Kepolisian tidak akan memberikan SIM D kepada penyandang tuna netra dan buta warna. Sebab tuna netra sangat riskan. Demikian juga buta warna perlu perhatian sangat khusus, terkait rambu-rambu lalulintas. Namun, tetap harus melalui proses pemeriksaan dokter. Penyandang tuna rungu aja, dalam berkendara, harus tetap menggunakan alat pendengaran dalam berkendara, jelasnya.

Untuk bisa mengurus pembuatan SIM D, penyandang cacat harus mengantongi surat jaminan dari dokter. Surat jaminan itu menyebutkan bahwa yang bersangkutan memang tidak mengalami gangguan dan bisa dipastikan mampu mengendarai kendaraannya secara wajar.
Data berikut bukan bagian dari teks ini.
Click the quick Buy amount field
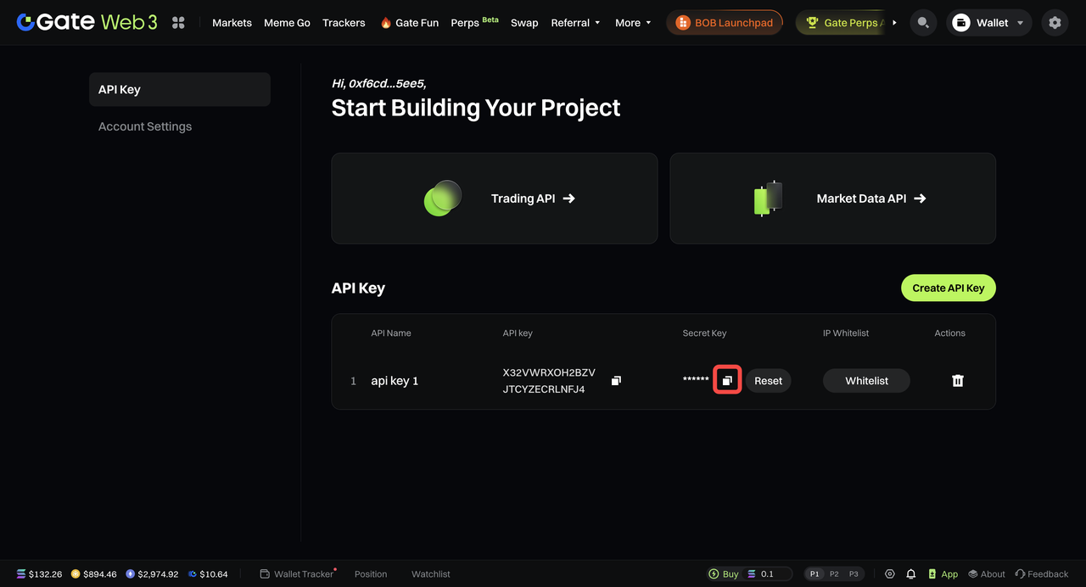This screenshot has height=587, width=1086. tap(772, 574)

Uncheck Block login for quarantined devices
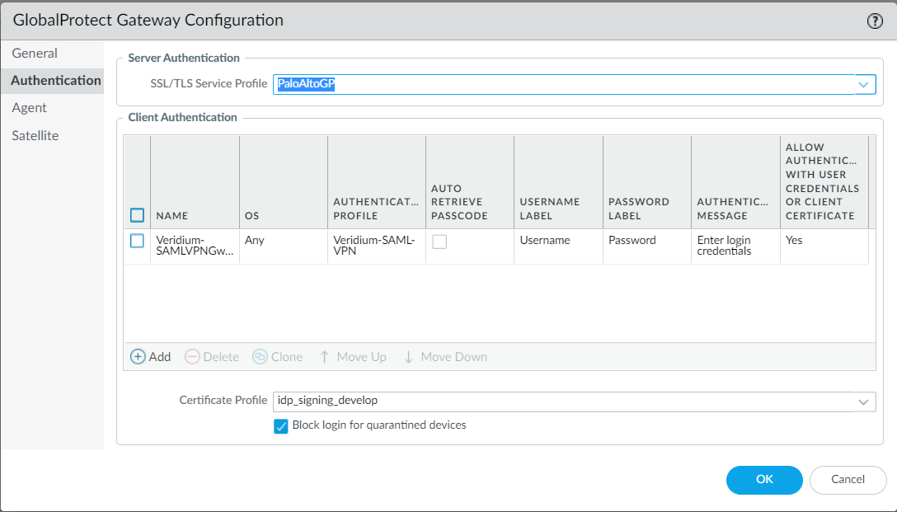pos(281,426)
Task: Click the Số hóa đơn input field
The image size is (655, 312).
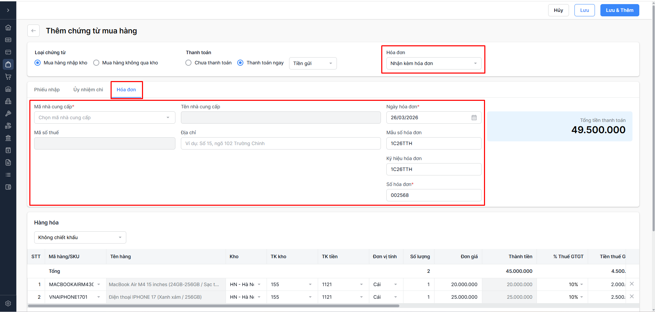Action: tap(433, 195)
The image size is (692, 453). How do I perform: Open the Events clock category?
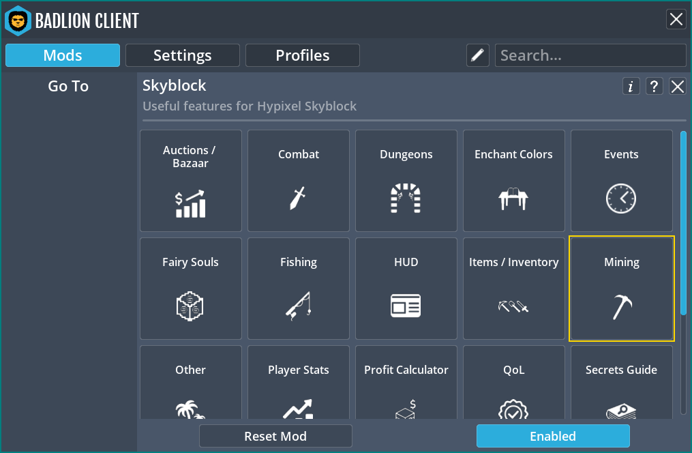[x=621, y=181]
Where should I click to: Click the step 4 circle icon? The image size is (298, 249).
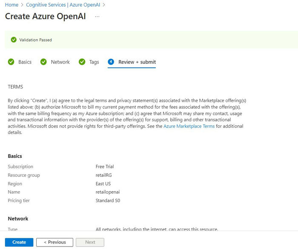pos(111,62)
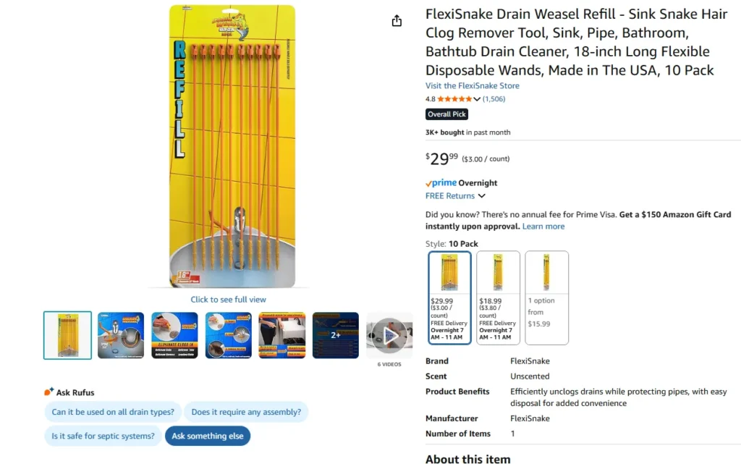The width and height of the screenshot is (741, 464).
Task: Open the ratings breakdown chevron
Action: [477, 98]
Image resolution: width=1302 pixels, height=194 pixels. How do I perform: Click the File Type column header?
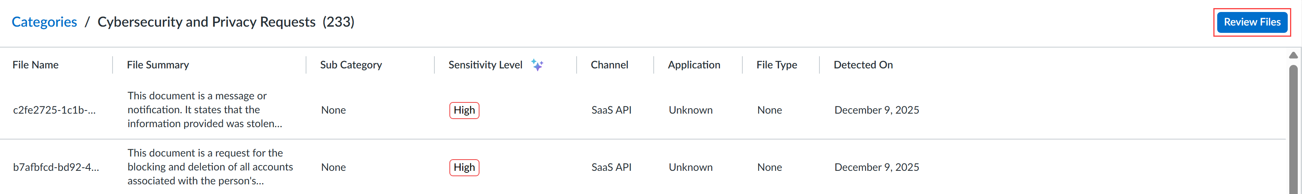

Pemberian SIM itu tentu setelah terlebih dahulu mereka melalui pemeriksaan dokter. Jika dokter memastikan mereka bisa mengendarai kendaraan, ya kita tes dan juga ikuti prosedur dan kemudian diberikan SIM D, jelasnya.

Pekan lalu, ada 165 penyandang lalu yang mengurus SIM D di sini. Menurut Efri, setelah melakukan semua tahapan hanya 120 yang berhak memegang SIM itu. Ternyata tak semua bisa hadir. Lalu ada juga peserta yang memiliki SIM dari Bogor, misalnya, ya tentu selanjutnya bukan di sini mengurus SIM-nya, jelasnya.

Ke-120 penyandang cacat itu terdiri 80 orang tuna rungu, 28 orang disabilitas tubuh dan sisanya Non Disabilitas.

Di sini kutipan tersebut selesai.